After modification, further reconsideration denied April 2, 1990.
NOTES
[1] The bridge spans Ahtanum Creek, a 2-lane road, and two sets of railroad tracks. It also accommodates approach ramps for the intersection of Highway 97 and Interstate 82. Work on the 3-year project was completed in 1982.
[2] RCW 4.22.005 provides:
"Effect of contributory fault. In an action based on fault seeking to recover damages for injury or death to person or harm to property, any contributory fault chargeable to the claimant diminishes proportionately the amount awarded as compensatory damages for an injury attributable to the claimant's contributory fault, but does not bar recovery. This rule applies whether or not under prior law the claimant's contributory fault constituted a defense or was disregarded under applicable legal doctrines, such as last clear chance."

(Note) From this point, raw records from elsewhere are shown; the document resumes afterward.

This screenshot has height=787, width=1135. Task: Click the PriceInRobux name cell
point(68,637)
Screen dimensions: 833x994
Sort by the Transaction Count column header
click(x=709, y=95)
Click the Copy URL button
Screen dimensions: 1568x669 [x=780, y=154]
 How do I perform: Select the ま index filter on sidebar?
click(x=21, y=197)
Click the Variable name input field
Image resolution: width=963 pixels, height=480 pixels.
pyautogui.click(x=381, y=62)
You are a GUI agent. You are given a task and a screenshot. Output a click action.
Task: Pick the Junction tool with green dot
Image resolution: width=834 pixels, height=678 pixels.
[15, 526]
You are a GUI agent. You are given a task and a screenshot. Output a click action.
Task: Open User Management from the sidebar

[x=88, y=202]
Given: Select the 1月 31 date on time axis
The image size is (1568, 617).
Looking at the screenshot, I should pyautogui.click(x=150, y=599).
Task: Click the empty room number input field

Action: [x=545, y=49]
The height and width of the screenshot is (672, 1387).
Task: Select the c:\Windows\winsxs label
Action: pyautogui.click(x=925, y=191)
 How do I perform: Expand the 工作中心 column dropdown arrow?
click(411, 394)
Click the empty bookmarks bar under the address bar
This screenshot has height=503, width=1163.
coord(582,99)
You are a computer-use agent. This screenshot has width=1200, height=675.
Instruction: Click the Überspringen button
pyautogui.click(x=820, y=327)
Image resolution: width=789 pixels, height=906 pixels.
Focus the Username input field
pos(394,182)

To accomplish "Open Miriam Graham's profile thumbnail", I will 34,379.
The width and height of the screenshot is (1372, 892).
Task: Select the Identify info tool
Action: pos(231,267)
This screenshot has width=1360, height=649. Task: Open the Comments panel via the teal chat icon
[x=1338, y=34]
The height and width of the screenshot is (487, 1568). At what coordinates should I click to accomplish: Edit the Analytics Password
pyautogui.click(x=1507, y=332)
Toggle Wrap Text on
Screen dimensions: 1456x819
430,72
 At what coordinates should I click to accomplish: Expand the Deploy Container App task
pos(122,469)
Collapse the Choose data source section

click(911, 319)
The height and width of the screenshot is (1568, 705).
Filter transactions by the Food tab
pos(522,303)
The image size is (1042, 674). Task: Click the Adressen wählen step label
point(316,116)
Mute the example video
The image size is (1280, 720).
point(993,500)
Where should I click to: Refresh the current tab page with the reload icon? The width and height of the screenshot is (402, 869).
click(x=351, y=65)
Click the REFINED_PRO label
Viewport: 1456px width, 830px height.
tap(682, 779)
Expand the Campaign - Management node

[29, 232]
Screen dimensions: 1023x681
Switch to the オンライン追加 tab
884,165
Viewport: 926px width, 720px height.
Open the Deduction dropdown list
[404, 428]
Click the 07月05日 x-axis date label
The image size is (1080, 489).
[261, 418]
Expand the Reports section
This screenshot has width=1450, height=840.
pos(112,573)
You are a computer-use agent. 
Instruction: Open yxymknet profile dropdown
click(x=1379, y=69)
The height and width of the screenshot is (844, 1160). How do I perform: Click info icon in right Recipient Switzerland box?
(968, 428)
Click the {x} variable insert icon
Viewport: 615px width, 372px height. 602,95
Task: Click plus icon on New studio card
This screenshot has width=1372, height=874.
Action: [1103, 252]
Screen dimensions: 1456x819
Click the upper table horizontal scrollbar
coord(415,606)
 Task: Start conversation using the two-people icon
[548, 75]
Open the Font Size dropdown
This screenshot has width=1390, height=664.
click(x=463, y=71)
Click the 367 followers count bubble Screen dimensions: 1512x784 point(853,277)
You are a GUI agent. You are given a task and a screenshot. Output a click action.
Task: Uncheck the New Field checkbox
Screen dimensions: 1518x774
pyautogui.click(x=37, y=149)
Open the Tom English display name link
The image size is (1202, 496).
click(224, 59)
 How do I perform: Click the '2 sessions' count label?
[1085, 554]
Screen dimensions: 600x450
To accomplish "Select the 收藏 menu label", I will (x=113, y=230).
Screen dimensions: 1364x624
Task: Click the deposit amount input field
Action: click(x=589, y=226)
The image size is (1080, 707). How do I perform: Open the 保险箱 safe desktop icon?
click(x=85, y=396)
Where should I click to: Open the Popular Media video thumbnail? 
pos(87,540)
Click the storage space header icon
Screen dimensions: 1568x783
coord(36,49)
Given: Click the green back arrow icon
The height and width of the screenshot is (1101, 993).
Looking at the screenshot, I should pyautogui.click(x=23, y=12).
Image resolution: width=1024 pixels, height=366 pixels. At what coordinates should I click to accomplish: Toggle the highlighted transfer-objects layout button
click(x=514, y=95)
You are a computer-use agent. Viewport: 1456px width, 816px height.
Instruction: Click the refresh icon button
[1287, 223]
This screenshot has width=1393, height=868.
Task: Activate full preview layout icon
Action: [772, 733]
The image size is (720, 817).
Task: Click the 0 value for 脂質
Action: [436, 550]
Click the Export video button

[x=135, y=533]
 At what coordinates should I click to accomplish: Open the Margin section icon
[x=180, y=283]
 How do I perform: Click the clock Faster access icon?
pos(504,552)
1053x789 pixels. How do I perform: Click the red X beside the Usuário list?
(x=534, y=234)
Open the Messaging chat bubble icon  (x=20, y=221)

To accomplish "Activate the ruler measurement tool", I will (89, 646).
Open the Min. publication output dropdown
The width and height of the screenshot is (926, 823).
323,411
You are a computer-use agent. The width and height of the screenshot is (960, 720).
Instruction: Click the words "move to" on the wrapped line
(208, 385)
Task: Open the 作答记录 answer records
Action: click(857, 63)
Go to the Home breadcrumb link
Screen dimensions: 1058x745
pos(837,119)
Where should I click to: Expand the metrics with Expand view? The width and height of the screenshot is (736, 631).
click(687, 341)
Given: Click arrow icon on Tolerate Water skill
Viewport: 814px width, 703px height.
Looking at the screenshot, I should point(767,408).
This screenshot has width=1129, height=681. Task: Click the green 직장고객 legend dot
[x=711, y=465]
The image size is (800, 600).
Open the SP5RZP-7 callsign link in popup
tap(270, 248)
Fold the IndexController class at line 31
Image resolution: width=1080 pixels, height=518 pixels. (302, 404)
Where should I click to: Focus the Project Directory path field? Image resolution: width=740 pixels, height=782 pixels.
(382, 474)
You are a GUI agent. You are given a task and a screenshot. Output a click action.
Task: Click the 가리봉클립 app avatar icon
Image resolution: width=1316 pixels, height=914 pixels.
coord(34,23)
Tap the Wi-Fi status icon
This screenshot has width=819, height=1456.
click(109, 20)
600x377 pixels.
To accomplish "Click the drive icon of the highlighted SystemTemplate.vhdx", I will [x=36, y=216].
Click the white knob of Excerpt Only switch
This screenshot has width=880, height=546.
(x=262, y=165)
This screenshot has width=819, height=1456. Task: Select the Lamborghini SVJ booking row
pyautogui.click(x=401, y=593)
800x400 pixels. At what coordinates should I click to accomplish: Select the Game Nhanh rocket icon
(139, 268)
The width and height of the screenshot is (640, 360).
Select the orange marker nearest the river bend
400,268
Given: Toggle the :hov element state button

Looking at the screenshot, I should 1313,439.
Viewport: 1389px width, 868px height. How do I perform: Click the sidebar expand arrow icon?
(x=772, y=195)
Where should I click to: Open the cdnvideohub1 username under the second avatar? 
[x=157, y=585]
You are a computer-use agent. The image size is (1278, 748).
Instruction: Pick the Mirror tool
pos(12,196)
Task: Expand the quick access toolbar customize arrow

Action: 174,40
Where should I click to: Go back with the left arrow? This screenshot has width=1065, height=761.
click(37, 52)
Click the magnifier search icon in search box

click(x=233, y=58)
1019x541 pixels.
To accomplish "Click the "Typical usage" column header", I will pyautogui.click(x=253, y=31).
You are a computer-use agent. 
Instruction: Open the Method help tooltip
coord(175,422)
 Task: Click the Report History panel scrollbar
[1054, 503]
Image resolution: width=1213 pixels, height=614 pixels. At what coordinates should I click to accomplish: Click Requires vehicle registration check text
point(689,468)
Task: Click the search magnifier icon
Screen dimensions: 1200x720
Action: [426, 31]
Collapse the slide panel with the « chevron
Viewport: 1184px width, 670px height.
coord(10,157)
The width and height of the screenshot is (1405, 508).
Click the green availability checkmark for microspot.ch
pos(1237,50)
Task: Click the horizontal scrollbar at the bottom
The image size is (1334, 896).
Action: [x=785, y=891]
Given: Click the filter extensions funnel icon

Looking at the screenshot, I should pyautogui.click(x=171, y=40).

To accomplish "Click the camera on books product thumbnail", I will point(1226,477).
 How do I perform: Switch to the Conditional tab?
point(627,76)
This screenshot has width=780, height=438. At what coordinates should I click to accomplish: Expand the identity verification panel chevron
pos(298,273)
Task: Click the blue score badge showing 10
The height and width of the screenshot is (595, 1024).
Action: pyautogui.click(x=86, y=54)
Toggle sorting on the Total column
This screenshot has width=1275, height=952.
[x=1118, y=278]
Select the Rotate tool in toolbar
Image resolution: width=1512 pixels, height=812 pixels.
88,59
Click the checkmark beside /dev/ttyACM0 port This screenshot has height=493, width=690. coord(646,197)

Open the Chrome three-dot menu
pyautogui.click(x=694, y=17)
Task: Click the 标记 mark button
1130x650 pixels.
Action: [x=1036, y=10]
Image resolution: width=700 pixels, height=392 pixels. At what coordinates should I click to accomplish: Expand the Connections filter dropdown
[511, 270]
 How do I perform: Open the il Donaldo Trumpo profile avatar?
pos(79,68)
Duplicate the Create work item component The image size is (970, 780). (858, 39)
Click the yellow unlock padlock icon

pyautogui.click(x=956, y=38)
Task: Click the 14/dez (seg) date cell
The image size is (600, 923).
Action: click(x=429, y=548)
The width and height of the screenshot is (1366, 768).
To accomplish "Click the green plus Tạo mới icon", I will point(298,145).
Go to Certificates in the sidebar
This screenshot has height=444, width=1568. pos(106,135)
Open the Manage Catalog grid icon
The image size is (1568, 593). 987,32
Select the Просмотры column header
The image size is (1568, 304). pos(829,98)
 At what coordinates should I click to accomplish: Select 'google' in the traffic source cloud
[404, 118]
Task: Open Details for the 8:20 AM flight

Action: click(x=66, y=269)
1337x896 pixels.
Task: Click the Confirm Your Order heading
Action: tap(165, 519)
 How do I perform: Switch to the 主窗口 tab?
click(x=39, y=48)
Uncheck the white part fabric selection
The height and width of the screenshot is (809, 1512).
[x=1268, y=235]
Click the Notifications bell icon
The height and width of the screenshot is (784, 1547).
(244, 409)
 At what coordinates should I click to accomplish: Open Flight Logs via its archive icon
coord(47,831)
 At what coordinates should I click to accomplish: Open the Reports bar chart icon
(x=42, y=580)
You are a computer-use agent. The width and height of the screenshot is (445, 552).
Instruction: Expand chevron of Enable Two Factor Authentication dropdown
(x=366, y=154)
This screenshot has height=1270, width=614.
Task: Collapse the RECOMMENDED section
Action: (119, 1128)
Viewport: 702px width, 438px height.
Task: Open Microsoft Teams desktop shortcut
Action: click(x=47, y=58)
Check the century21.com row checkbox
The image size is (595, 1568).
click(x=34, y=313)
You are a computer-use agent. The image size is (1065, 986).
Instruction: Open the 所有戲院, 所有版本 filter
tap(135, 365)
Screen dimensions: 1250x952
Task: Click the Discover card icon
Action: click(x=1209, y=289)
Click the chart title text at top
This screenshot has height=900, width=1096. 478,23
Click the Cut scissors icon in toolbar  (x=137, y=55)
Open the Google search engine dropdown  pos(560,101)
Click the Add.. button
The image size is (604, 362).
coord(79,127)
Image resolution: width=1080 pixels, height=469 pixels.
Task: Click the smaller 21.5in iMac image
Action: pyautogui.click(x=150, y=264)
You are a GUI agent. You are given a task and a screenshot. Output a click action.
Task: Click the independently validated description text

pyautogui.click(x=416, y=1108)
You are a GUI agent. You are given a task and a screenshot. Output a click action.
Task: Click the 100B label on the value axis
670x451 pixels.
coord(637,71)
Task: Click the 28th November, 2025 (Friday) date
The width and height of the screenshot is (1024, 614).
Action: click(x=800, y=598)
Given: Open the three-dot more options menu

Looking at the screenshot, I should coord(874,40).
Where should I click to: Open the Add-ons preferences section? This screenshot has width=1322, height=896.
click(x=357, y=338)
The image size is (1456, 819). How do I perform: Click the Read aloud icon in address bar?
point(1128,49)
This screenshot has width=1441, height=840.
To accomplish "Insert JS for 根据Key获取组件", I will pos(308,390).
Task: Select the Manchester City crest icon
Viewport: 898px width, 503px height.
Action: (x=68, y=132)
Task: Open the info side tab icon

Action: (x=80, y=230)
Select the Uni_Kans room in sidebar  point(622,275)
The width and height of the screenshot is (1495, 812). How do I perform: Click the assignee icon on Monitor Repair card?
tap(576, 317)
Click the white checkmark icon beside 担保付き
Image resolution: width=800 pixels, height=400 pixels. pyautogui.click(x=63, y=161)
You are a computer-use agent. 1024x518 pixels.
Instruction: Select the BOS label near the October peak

[3] In Young, the jury returned a verdict of no negligence by the defendant, whose van struck the plaintiff as he was riding a bicycle in a crosswalk. The trial court instructed the jury that the plaintiff had a duty "to exercise reasonable care, at all times, for his own safety and protection and to keep a reasonable lookout ahead and see all vehicles that were there to be seen", but refused to give a "duty to see" instruction applicable to the defendant. Young, at 148. The Court of Appeals rejected the plaintiff's arguments that the "duty to see" instruction should have been applied to the defendant, and that the instruction regarding the plaintiff's duties unfairly emphasized his own duty to see. Young, at 149. Although the court concluded there was no overemphasis, the case is distinguishable on three bases: (1) in view of the jury's finding the defendant was not negligent, the plaintiff's contributory negligence was not an issue; (2) the "duty to see" instruction, as applied to the plaintiff, was part of a more general contributory negligence instruction; and (3) unlike this case, it apparently was undisputed that the hazard was visible to the plaintiff.
[4] Mr. Cornejo relies on United States v. Lawson, 653 F.2d 299, 302 (7th Cir.1981), cert. denied, 454 U.S. 1150, 71 L. Ed. 2d 305, 102 S. Ct. 1017 (1982), in which the court held an expert may not simply summarize the out-of-court statements of others. Lawson is inapplicable. It applied the constitutional right to confront adverse witnesses in a criminal case, rather than the evidentiary standard of ER 703.
[5] In Diede v. Burlington Northern R.R., 772 F.2d 593 (9th Cir.1985), the issue related to the defendant's offer to present evidence that annuity payments would be tax-free and the defendant's offer to stipulate that it would purchase an annuity at whatever rate was available. The court did not address the issue of admissibility of annuity cost evidence, and in fact such evidence was admitted at trial, without challenge on appeal. And Merendino v. FMC Corp., 181 N.J. Super. 503, 438 A.2d 365 (1981), involved calculation of reasonable attorney fees after the parties had agreed on a structured settlement. The court held the proper amount on which to base the fees was the cost of annuities to provide future periodic payments, because that was the "actual present value" of the settlement. Merendino, 438 A.2d at 368. The decision did not address the admissibility of annuity cost evidence.
[6] Mr. Cornejo's objection on this basis is difficult to follow. Factors tending to increase the cost of an annuity would result in a greater present value amount. To the extent the expert's testimony did include these amounts, Mr. Cornejo has suffered no prejudice.
[7] Mr. Cornejo also argues the applicable interest rate may change quickly after the judgment is entered. If a case is appealed, he argues, the applicable interest rate may change. RCW 4.56.110(3) provides for postjudgment interest at a rate set by statute.
[8] The special verdict form is recommended in WPI 45.02.